> _MATERIAL ZUR ÜBUNG_:
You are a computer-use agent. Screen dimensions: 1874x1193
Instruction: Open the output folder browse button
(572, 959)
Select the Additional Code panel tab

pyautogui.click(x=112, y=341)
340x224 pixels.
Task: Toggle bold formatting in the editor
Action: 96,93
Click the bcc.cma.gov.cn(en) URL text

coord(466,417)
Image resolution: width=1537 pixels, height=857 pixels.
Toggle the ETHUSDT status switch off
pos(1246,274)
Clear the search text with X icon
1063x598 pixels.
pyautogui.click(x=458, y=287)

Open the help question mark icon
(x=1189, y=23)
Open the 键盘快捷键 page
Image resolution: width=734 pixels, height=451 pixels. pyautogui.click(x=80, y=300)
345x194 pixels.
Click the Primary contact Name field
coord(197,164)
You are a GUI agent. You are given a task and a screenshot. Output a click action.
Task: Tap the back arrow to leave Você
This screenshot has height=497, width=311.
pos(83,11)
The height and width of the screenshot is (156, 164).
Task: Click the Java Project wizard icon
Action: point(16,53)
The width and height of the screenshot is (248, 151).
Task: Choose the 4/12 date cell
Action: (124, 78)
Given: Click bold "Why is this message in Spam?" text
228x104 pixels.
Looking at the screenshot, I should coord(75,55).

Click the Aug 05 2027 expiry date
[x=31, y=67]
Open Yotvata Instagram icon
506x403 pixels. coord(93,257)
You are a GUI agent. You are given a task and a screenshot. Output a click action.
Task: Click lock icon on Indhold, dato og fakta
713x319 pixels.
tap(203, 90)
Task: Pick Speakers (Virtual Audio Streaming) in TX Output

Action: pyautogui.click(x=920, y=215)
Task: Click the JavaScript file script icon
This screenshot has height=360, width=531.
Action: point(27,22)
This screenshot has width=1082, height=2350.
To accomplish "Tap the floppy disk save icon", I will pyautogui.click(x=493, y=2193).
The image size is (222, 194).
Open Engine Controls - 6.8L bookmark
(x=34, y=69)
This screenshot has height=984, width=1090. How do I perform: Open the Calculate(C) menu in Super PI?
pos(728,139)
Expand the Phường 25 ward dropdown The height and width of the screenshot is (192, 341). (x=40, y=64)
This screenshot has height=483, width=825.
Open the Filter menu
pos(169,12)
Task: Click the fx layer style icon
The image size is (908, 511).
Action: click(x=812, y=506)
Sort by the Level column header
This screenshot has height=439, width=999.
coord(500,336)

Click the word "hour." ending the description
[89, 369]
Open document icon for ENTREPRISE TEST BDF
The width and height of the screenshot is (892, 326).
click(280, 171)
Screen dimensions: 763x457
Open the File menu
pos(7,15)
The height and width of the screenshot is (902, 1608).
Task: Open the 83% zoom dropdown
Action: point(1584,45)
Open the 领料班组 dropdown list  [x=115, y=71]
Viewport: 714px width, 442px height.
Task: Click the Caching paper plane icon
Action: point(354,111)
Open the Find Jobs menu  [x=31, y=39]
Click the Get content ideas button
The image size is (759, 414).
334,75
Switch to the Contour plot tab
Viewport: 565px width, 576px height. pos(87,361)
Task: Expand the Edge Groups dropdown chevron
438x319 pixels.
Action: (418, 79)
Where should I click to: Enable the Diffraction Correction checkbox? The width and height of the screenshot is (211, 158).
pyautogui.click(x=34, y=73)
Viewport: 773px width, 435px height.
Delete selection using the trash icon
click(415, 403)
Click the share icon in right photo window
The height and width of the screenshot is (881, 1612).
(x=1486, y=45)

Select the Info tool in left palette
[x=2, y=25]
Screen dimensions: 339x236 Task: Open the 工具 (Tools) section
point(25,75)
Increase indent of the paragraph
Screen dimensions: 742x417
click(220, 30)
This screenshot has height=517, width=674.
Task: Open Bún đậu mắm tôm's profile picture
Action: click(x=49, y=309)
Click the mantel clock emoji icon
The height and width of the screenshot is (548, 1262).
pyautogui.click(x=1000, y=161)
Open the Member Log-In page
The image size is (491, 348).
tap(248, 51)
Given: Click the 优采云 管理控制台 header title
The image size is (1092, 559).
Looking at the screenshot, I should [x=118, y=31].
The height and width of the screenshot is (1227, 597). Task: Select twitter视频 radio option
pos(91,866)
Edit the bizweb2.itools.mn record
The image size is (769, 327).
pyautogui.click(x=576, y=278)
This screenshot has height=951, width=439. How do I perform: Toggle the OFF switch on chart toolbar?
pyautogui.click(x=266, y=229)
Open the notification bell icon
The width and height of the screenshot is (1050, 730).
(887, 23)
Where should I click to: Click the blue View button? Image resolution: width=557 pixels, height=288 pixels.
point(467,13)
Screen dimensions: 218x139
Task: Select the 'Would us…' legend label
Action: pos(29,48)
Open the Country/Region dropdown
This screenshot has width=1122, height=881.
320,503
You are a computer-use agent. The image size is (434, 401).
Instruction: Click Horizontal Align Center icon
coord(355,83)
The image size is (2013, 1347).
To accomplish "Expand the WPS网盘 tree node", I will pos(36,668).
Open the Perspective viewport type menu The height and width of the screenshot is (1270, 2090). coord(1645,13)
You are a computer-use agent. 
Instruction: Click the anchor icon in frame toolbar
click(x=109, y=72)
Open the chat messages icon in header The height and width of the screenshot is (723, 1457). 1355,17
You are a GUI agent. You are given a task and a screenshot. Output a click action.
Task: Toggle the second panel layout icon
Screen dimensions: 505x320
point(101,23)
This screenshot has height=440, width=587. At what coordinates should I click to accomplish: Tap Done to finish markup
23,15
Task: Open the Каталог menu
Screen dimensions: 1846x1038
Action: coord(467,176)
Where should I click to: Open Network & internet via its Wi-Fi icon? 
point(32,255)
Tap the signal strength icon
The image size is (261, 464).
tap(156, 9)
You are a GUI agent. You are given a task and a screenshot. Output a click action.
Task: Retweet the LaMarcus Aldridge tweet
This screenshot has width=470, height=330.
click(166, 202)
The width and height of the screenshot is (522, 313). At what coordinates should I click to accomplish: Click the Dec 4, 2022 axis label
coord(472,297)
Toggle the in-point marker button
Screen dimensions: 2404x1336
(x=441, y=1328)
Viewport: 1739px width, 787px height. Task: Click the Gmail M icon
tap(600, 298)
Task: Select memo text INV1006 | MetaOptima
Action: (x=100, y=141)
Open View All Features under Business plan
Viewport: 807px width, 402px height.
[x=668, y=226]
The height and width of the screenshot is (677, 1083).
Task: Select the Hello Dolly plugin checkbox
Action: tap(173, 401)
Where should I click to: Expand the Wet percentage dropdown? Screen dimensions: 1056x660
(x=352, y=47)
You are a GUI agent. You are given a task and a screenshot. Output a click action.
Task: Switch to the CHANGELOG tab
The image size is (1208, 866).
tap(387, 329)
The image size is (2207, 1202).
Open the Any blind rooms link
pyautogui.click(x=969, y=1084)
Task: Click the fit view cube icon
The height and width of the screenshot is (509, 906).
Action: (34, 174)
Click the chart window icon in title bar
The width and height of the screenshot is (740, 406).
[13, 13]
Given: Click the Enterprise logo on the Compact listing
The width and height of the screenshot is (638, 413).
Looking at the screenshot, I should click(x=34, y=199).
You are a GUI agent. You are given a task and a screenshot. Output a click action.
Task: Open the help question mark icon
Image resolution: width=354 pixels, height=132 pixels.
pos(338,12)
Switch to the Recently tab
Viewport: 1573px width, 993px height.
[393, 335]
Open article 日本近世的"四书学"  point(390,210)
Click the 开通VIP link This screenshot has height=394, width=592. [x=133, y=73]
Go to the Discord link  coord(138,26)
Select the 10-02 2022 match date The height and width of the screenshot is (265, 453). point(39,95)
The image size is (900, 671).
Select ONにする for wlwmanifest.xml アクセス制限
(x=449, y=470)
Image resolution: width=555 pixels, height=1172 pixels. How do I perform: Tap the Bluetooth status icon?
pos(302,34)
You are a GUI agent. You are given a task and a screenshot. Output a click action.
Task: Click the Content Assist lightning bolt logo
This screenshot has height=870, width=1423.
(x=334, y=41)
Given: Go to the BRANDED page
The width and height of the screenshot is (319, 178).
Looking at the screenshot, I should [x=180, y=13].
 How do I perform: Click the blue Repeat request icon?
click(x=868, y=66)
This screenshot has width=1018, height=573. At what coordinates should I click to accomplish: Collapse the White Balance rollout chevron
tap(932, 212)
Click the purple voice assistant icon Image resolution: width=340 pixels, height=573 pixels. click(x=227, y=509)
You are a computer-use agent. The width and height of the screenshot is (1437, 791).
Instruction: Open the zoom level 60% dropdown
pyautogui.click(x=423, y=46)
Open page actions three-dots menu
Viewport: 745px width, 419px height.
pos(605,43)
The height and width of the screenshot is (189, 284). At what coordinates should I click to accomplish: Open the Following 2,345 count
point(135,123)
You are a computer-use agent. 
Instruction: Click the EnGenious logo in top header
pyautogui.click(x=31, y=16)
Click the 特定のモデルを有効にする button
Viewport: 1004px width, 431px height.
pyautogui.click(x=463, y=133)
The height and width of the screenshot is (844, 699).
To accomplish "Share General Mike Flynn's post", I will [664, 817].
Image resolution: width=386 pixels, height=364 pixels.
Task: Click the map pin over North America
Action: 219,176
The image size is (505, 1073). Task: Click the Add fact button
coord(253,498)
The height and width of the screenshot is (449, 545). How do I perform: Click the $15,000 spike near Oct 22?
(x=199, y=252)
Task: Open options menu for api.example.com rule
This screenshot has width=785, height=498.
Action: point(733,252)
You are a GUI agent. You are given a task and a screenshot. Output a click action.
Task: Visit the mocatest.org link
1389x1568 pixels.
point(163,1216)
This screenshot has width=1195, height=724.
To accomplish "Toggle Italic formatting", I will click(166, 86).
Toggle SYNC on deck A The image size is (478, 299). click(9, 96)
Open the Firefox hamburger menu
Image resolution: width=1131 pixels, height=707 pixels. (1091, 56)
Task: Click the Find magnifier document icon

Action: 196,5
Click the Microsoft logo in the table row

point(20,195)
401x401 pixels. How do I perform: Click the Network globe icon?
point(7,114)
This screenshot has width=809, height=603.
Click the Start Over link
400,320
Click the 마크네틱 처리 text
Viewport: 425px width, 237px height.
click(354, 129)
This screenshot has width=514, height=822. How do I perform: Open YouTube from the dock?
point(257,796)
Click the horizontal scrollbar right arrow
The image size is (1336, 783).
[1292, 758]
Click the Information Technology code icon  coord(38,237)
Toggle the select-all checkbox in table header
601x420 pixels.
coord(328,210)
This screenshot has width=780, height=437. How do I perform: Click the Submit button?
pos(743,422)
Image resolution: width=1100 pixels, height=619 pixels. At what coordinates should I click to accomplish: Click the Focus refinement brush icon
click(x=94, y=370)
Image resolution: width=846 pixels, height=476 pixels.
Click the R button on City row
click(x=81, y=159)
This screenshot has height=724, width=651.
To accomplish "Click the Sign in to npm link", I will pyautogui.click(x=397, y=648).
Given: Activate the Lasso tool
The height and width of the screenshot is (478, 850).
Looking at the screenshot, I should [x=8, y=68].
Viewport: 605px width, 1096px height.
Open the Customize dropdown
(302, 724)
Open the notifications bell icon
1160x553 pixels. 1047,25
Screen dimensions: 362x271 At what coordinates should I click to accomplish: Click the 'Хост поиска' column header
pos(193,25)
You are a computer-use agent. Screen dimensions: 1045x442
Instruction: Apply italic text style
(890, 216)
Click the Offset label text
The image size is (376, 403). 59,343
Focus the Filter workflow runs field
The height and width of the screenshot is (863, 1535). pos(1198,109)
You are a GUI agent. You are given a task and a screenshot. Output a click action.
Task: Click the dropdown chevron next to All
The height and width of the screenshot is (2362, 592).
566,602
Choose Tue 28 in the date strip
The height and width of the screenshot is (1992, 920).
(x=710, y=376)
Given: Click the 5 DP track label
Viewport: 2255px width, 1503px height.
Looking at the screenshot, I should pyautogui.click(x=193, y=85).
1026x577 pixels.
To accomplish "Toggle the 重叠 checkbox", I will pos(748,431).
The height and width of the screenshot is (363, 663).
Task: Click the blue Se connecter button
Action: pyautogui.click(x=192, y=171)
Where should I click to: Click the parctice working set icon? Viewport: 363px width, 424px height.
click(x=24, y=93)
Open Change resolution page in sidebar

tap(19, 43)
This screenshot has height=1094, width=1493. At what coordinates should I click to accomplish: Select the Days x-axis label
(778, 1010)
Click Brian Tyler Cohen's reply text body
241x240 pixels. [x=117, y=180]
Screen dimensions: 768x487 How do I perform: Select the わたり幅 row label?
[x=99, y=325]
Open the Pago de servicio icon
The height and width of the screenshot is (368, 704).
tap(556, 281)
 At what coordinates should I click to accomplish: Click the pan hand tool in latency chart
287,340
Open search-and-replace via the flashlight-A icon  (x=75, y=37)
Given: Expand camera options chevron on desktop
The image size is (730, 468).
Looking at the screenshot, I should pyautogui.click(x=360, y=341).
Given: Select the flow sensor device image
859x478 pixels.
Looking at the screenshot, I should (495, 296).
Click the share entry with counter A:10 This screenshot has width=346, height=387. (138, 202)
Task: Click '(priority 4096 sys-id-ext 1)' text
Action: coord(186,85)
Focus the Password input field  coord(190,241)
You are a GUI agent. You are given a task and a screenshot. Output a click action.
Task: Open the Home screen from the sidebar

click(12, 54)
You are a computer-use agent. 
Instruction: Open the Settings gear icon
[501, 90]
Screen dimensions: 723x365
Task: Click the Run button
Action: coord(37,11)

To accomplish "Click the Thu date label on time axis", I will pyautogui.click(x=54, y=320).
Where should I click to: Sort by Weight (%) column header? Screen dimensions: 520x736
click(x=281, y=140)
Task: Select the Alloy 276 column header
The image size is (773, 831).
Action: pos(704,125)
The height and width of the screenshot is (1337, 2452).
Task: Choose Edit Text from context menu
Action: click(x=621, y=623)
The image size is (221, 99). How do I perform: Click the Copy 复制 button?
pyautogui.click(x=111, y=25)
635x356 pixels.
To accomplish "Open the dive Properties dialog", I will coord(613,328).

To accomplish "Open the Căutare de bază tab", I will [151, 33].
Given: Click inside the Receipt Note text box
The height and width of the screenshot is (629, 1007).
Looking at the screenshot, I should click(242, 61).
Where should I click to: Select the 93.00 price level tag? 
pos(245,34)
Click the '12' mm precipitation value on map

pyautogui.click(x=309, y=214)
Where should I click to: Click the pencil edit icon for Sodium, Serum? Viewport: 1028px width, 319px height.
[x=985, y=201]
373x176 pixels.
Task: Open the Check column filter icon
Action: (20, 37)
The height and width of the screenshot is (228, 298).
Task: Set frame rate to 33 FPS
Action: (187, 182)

> _KURZÜBUNG_: Sammle aus dem Material jede Zeile, in der die Zeichenkette „axis“ vorkommt, und gib diese Zeilen unverändert wieder. Groß- und Kleinschreibung ist dabei zu beachten.

> _DIE LÖSUNG_:
The width and height of the screenshot is (522, 313). At what coordinates should I click to accomplish: Click the Dec 4, 2022 axis label
This screenshot has height=1094, width=1493. At what coordinates should I click to accomplish: Select the Days x-axis label
To accomplish "Click the Thu date label on time axis", I will pyautogui.click(x=54, y=320).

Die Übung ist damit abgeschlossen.